- [DATA TO EXAMINE]:
......

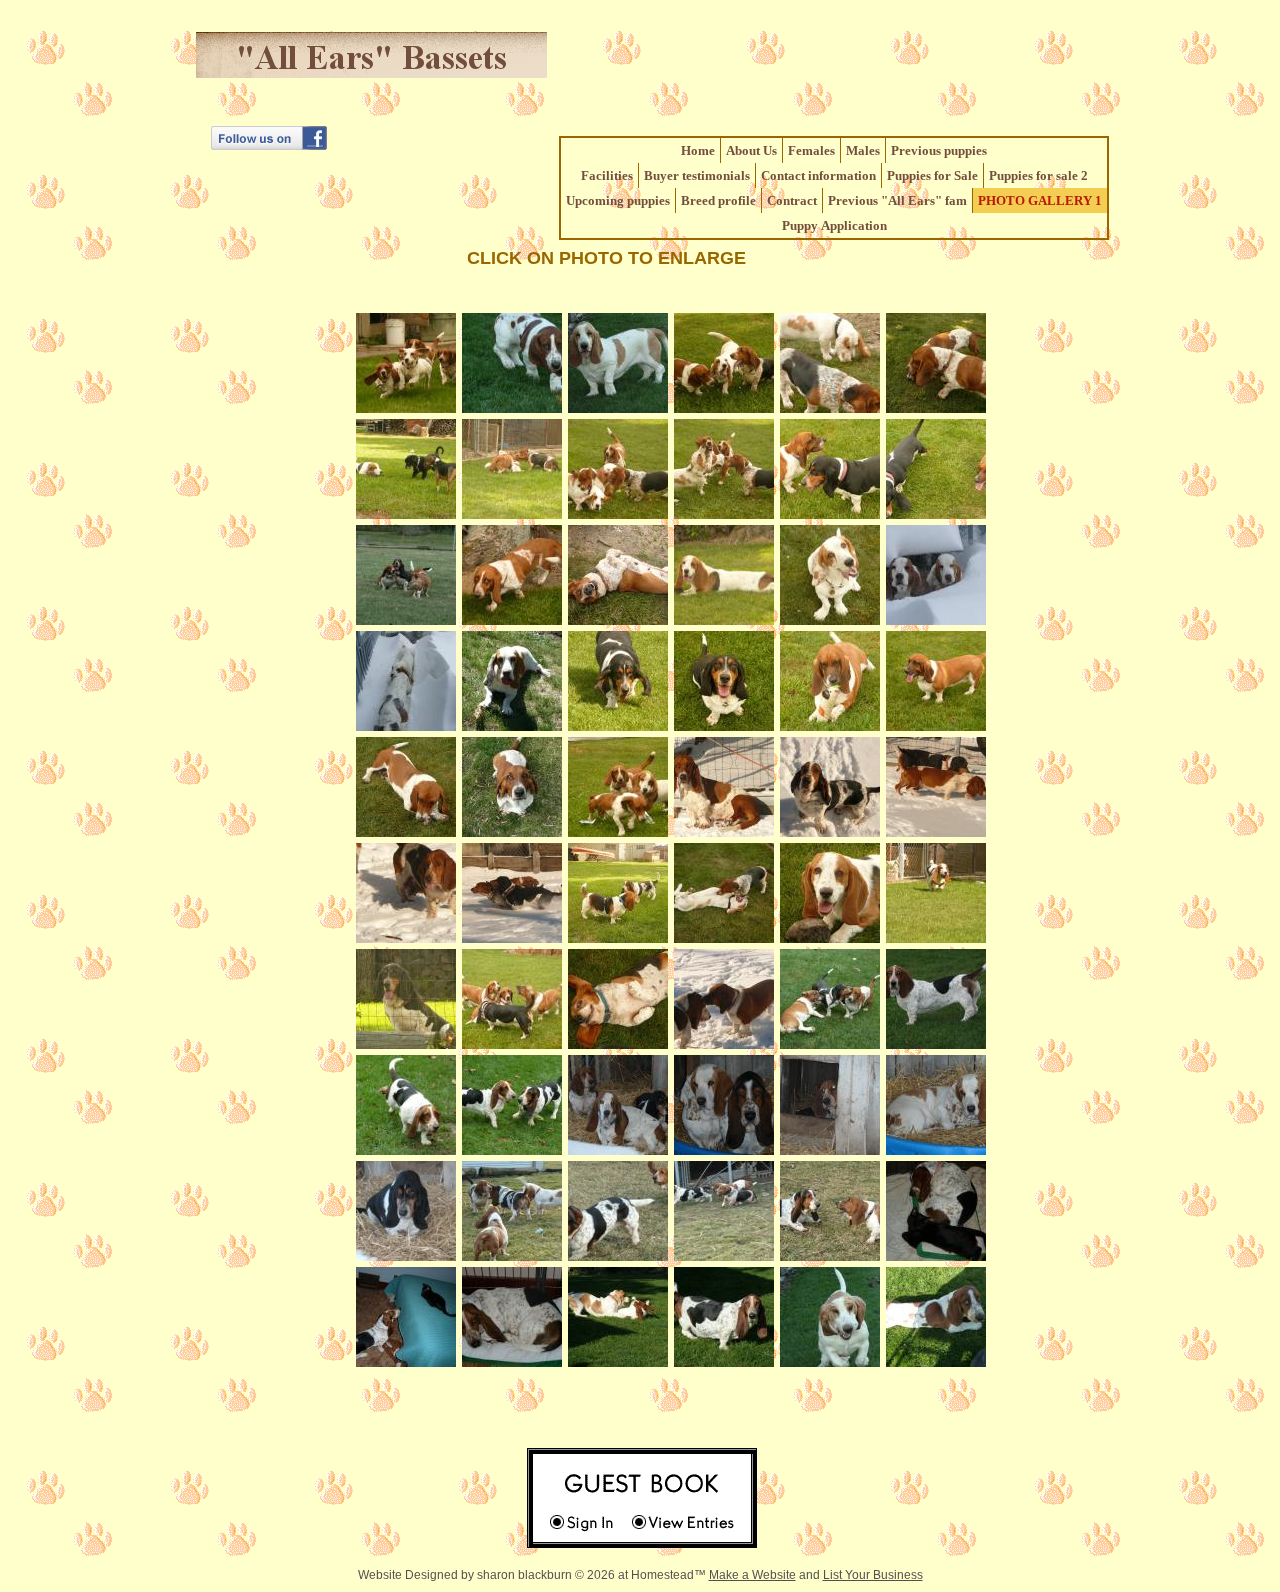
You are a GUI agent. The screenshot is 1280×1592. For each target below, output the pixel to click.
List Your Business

......

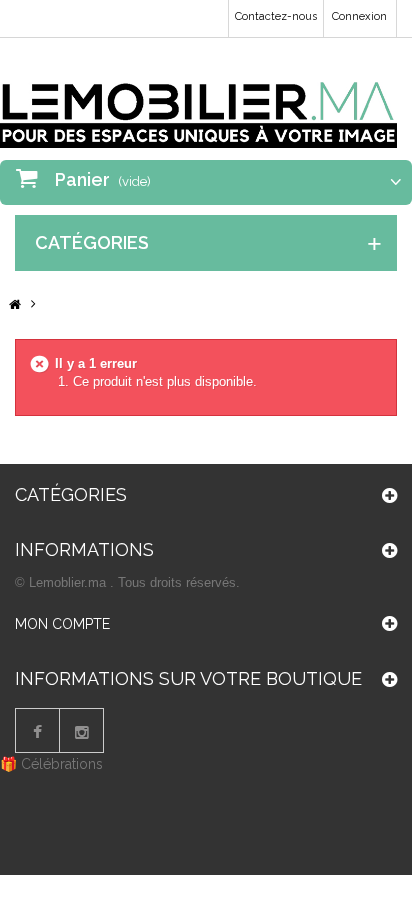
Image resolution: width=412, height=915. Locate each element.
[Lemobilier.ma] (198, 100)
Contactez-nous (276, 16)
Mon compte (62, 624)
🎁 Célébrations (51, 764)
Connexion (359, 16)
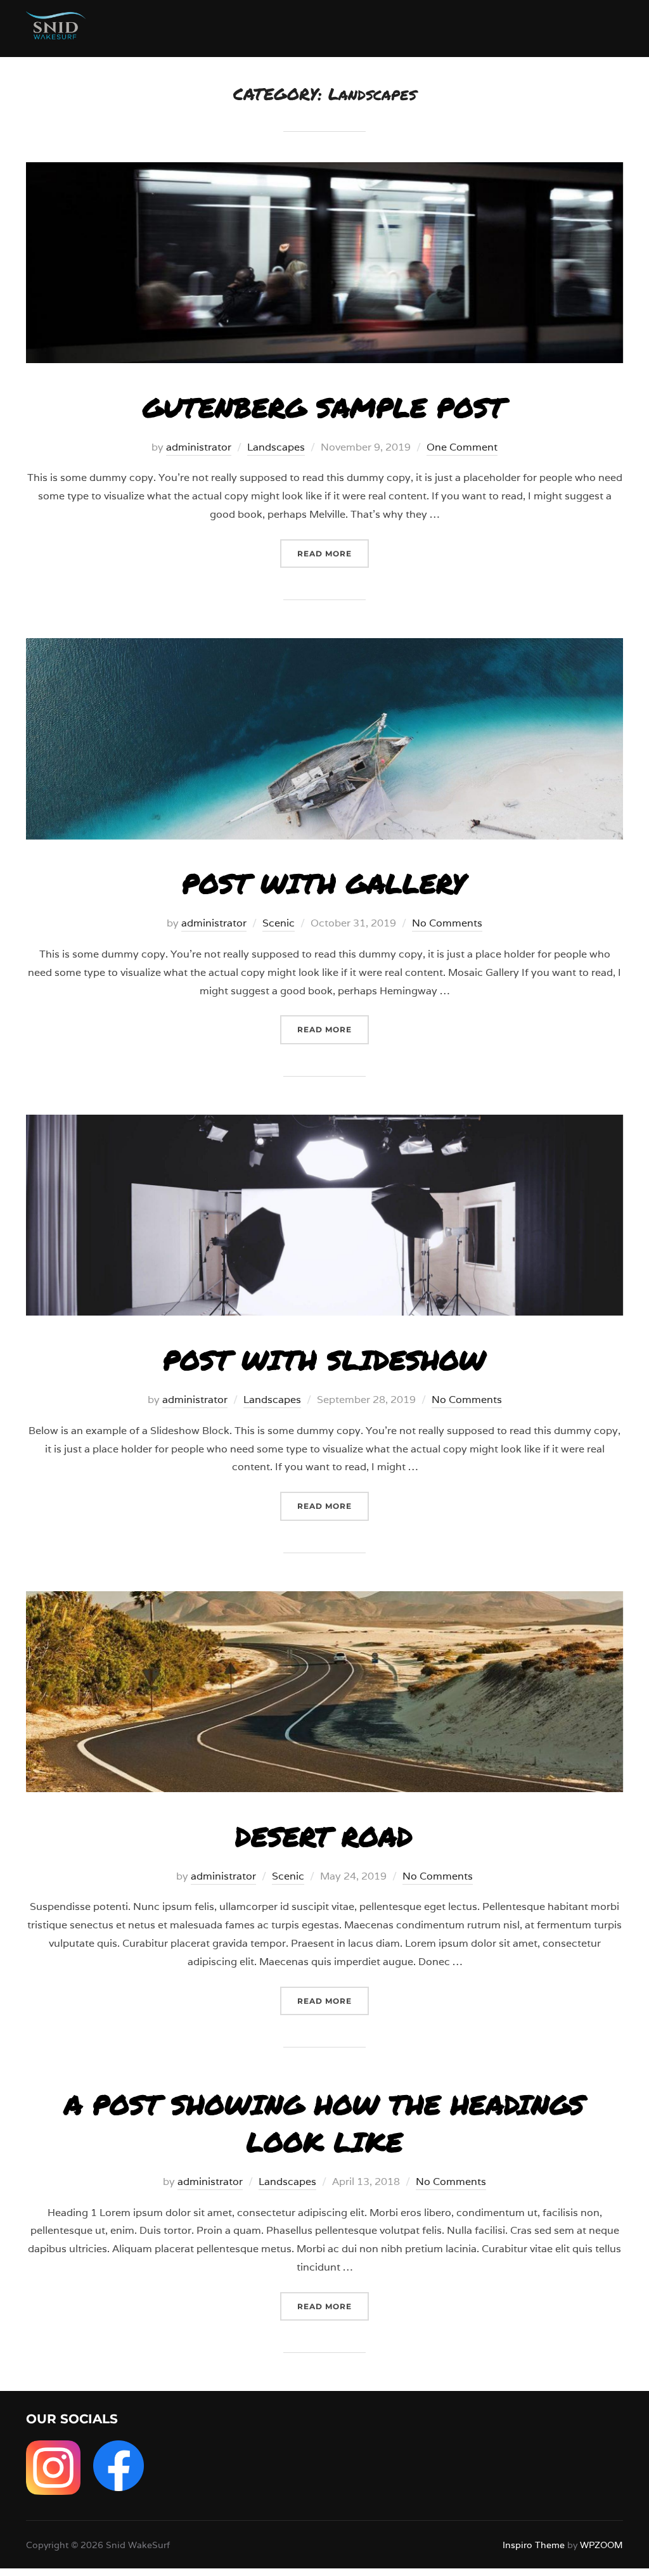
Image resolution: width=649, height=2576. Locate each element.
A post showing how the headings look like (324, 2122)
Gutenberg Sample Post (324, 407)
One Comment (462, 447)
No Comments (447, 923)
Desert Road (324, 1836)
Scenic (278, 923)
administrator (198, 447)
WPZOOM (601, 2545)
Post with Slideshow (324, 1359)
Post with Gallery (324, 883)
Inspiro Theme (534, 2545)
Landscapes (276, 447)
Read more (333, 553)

......

- [WORK REQUIRED]: Scan the entries above, and wherever a line holds the string "width", copy it.

- [EXPECTED OUTPUT]:
Image resolution: width=412, height=915. Locate each element.
Image resolution: width=649, height=2576. Locate each element.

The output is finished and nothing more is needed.